En la noche el niño llora en su habitación y cuando llama a la madre le responden con un “ya cállate” o le dejan claro que no hay tiempo. Aprende a calmarse solo y a no mostrar su tristeza. De adulto, ante un conflicto de pareja o un problema personal, tiende a cerrar la puerta, resolverlo por su cuenta y evitar conversaciones profundas.
Apego ambivalente o ansioso (inseguro-ambivalente)
Este patrón aparece cuando los cuidadores responden de forma inconsistente; a veces sensibles y atentos, otras veces indiferentes o ausentes.
Antes salir al paseo que se había planeado, el padre en ocasiones viene puntual, y, en otras, no aparece hasta horas después; el niño se queda pendiente de la puerta por horas. A la hora de despedirse se aferra y llora mucho al separarse porque no sabe si volverá. De mayor, suele necesitar mensajes constantes de su pareja y su círculo cercano. Se alarman ante silencios o retrasos, interpretándolos como abandono.
Apego desorganizado (inseguro desorganizado)

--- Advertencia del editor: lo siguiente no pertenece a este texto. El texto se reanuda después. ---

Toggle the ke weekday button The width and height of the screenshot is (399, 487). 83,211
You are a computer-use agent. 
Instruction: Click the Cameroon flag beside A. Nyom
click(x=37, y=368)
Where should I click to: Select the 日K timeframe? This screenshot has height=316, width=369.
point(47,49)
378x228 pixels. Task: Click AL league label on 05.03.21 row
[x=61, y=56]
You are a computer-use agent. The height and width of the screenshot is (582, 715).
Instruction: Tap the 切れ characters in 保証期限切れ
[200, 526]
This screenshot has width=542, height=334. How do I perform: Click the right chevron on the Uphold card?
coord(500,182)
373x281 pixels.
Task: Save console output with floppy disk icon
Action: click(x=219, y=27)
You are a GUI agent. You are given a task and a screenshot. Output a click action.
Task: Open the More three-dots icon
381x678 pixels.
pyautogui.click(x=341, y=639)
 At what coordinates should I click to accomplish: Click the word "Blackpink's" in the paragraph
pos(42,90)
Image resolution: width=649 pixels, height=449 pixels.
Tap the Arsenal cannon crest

Aunque no fue descrito inicialmente por Bowlby, este patrón fue añadido posteriormente por investigaciones basadas en la observación del comportamiento infantil bajo situaciones de estrés.

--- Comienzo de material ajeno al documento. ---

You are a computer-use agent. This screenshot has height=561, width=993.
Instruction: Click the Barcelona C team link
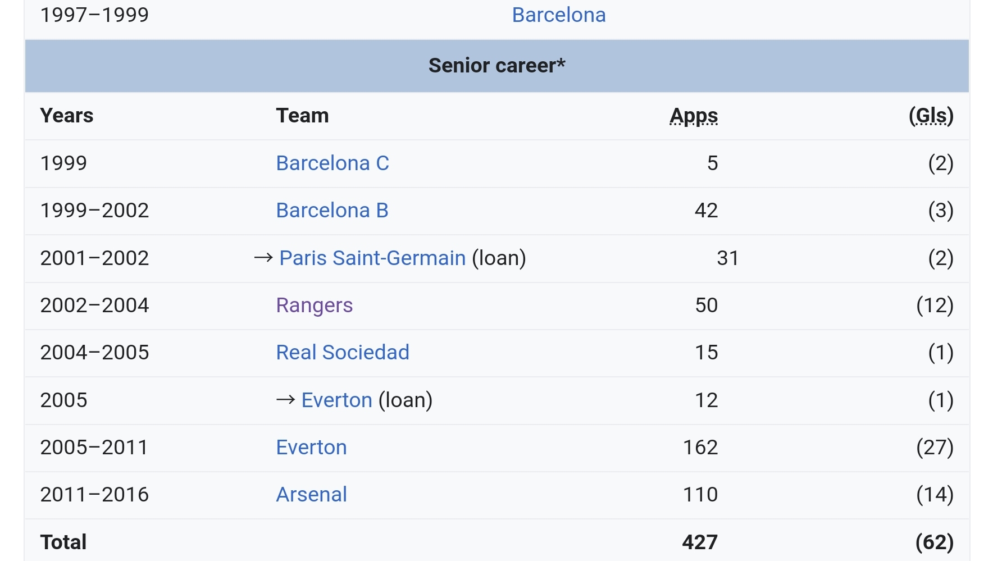click(x=332, y=163)
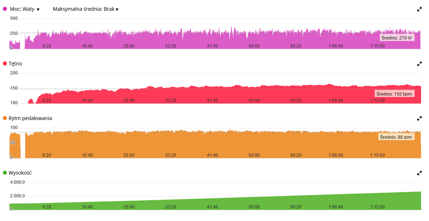The image size is (429, 221).
Task: Click the orange Rytm pedałowania color dot
Action: (5, 118)
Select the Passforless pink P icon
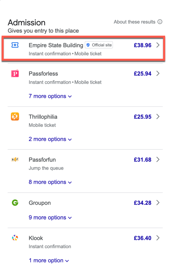 [15, 74]
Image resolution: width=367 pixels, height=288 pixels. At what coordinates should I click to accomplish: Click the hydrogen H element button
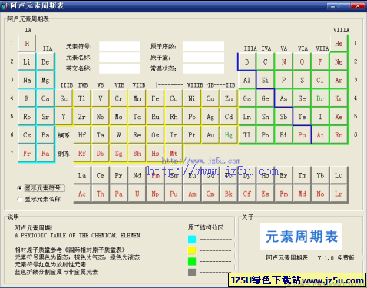point(27,43)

El apego desorganizado se caracteriza por una falta de patrón coherente de apego, que surge en contextos de cuidado caótico, traumático o contradictorio.
En casa, cuando el niño escucha una discusión, corre hacia sus padres, pero al acercarse no recibe respuesta. Se siente totalmente confundido porque el adulto no responde, pero después consuela y a la vez grita; su reacción parece contradictoria y poco entendible. En la adultez, esto puede traducirse en relaciones tóxicas; busca cercanía, pero reacciona con pánico o conductas contradictorias que confunden a su pareja.

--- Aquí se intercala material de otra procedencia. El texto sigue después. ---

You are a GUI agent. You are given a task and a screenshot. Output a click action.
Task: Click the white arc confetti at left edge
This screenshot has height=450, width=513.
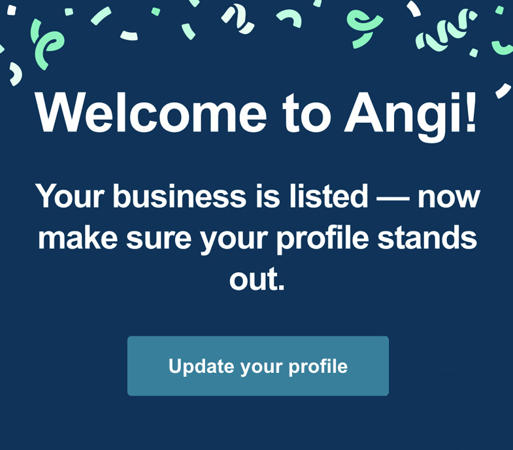click(x=15, y=73)
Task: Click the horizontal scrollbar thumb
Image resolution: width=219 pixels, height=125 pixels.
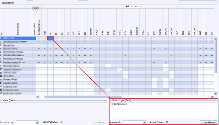Action: point(83,96)
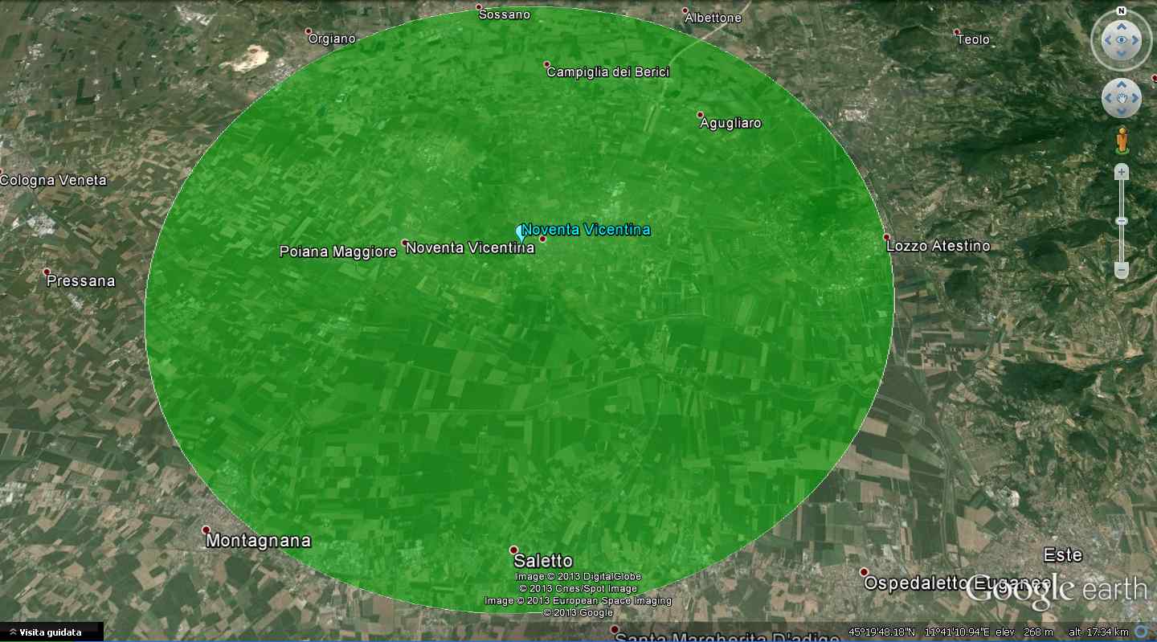Image resolution: width=1157 pixels, height=642 pixels.
Task: Pan map right with move joystick arrow
Action: click(x=1135, y=99)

¿Podemos modificar la manera en la que nos vinculamos?
Sí, es posible. La docente menciona que “nuestro cerebro tiene plasticidad” por lo que, aunque las primeras experiencias marcan fuertemente, no actúan como experiencias acumuladas inamovibles.
Añadió que “el primer paso es ser consciente”. Es decir, reconocer los propios patrones, cómo reaccionamos ante la cercanía, el silencio o la distancia. Pequeñas interacciones seguras, repetidas en el tiempo, transforman paulatinamente nuestros patrones de vínculo.

En tus relaciones actuales, ¿qué patrón sueles repetir y qué pequeño cambio podrías intentar para romper este modelo?